■ QUESTIONS ON THE MATERIAL:
**1)** List every year mentioned in the Syngenta settlement text.
**2)** Continue the text about the Syngenta corn seed settlement from its last sentence.

A $1.5 billion settlement was reached in a class-action lawsuit covering tens of thousands of farmers, grain-handling facilities and ethanol plants that sued Swiss agribusiness giant Syngenta over its introduction of a genetically engineered corn seed.
Lawsuits in state and federal courts challenged Syngenta's decision to introduce its modified Viptera and Duracade corn seed strains to the U.S. market for the 2011 growing season before having approval for import by China in 2014. The plaintiffs said Syngenta's decision cut off access to the large Chinese corn market and caused price drops for several years.
The settlement, reached Monday, must be approved by a federal judge in Kansas. It will create a fund to pay claims by farmers and others who contracted to price corn or corn byproducts after Sept. 15, 2013. If approved, money could be distributed to class members in the first half of 2019.

■ Dataset items:
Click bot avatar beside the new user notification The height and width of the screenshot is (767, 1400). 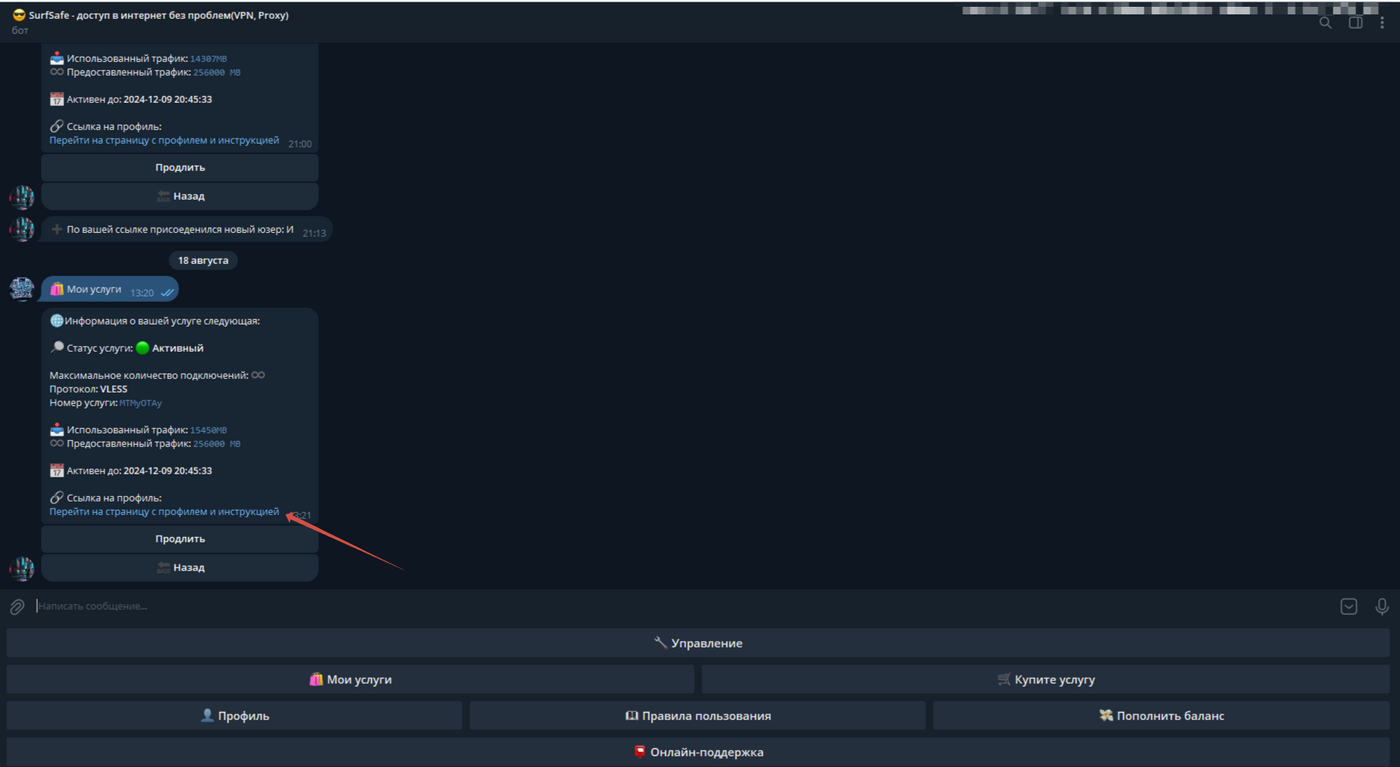click(x=22, y=230)
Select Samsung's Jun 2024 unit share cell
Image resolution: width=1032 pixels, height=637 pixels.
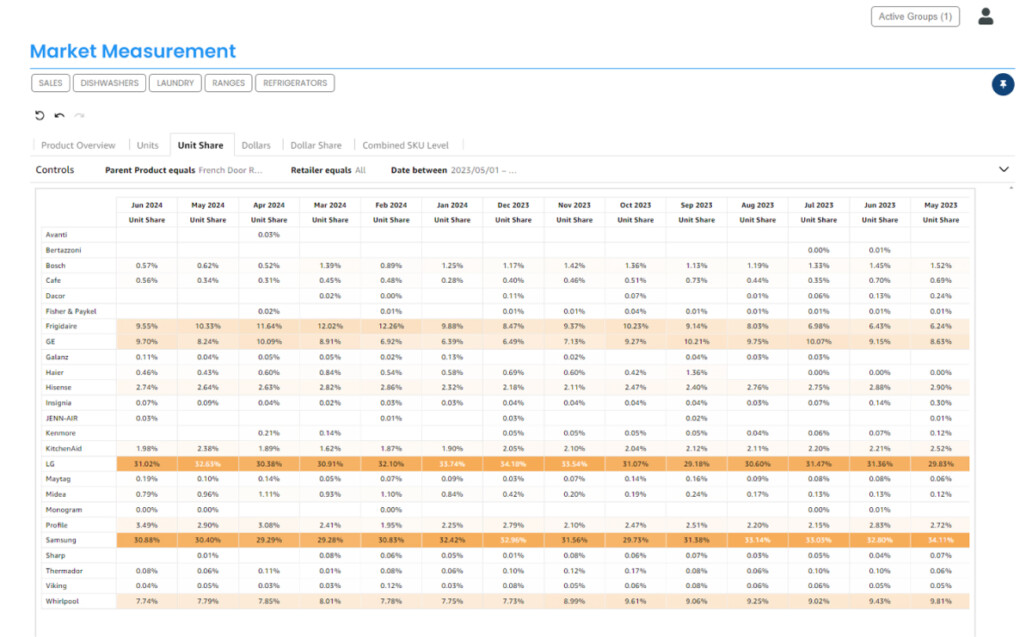pos(146,540)
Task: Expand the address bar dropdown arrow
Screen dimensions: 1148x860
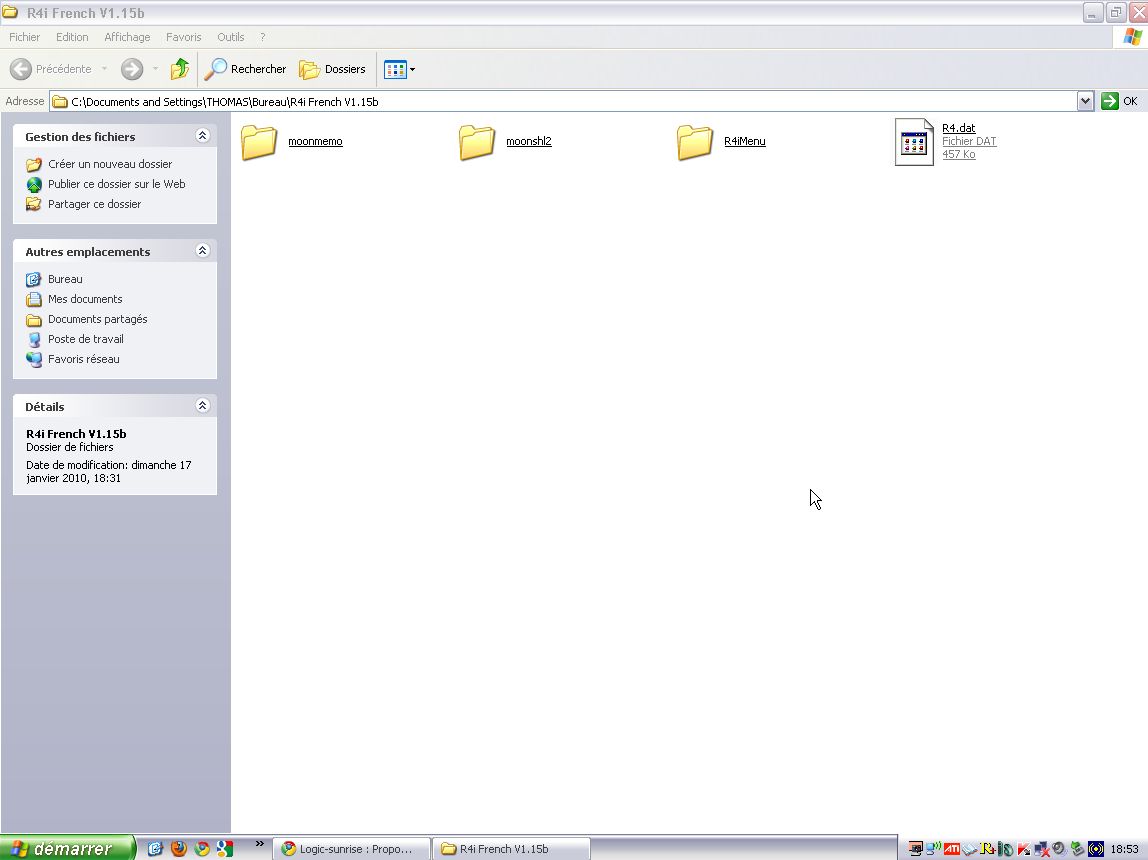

■ TASK-BY-TASK RESULTS:
**1)** 2011, 2014, 2013, 2019

**2)**
The settlement does not include the exporters Cargill and ADM that are also suing Syngenta.
Four lawyers who led the litigation for corn producers said in a joint statement Monday that the settlement is believed to be the largest agricultural litigation settlement in U.S. history.
"America's corn farmers and related businesses were hurt economically and this settlement will provide fair compensation for their damages," the attorneys said. "It is an equitable result for all involved."
The preliminary settlement did not "constitute an admission by either side concerning merits of the parties' allegations and defenses," Syngenta spokesman Paul Minehart said in a statement.